Filed: Tuesday, 28th April 2015
I've read and enjoyed the recent spate of articles by Geoff Toates.
I've even agreed with most of the content, although I haven't commented. But I can't agree with his latest.
Were I to reduce the article to a single sentence, it might come out as "If the Davids sell out to a billionaire owner, he won't be able to throw money at my club, like what happened at Chelsea and City". How have either of them been good for the game or have promoted competition?
Geoff brings in the German League quite early and says that it is a one-horse race. But Bayern have won no less than 10 of the last 15 Bundesligas, a record that vastly pre-dates the arrival of Financial Fair Play. In fact, unless I've mis-counted, they've won 22 out of the last 40.
There are no mega-rich billionaires who have bought into the Bundesliga, altering the landscape; Bayern simply ARE the dominant force of German fußball. Yes, they distort their landscape, but only in the same way that Real and Barca, between them, do in Spain.
England is fortunate in that we have had, until the last couple of decades, a highly competitive league. The first Premier League season was 92-93; we, with typical West Ham timing, had managed to get ourselves relegated the previous season, of course!
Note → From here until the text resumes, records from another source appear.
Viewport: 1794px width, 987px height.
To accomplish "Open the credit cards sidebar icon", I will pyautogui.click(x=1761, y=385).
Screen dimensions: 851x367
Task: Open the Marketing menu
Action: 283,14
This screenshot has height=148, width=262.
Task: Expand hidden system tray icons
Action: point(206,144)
Abramovich bought Chelsea just before the 03-04 season.
That The Other United dominated the pre-Abramovich decade is more coincidence than money. Whilst the financial gap between the top two divisions has steadily become a gulf, it wasn't that great in the early years. United, lest we forget, had not won the title since 1966/67. It just so happened that Ferguson (appointed November 1986), who had been more than once "two games from the sack", finally got things working as he wanted that year.
In the 11 campaigns before the arrival of Big Money, United won eight times, Arsenal twice and Blackburn once.
However it wasn't until the fifth year that Arsenal even managed to finish as high as 3rd; they were 10th in the first season. The mix of clubs in the top five in the first five years includes Arsenal only three times (once each 3rd, 4th and 5th) and Liverpool the same (4th twice, 3rd once). Geoff's perceived "duopoly" of United and Arsenal is less than convincing.
Manchester United generally won comfortably. Their smallest win in the first five seasons was by four points, their loss to Rovers by just one point. But their dominance of the early years was one of those things that has always happened from time to time.
Before the Prem, Liverpool dominated, Wolves did it (sort of) in the 1950s. Go back to the 1920s and 1930s, Huddersfield and Arsenal did it.; go back to the 1890s and it was Villa and Sunderland. I kid you not, go on, look it up! It may be worth remembering, here, that only a quarter - exactly one quarter - of the 92 league clubs have ever finished top of the top flight.
Simply, the financial gulf between the biggest clubs and the rest was far more narrow then. Money could be a factor - Jack Walker basically bought the Premiership for Blackburn. His limited money was enough to bridge other gaps. Just the once. How Geoff manages to mention him in the same sentence as Abramovich and Etihad Inc is surprising, because Sir Jack was a financial pygmy by comparison. In today's world, he would be no more than a David, or an Assem Allam.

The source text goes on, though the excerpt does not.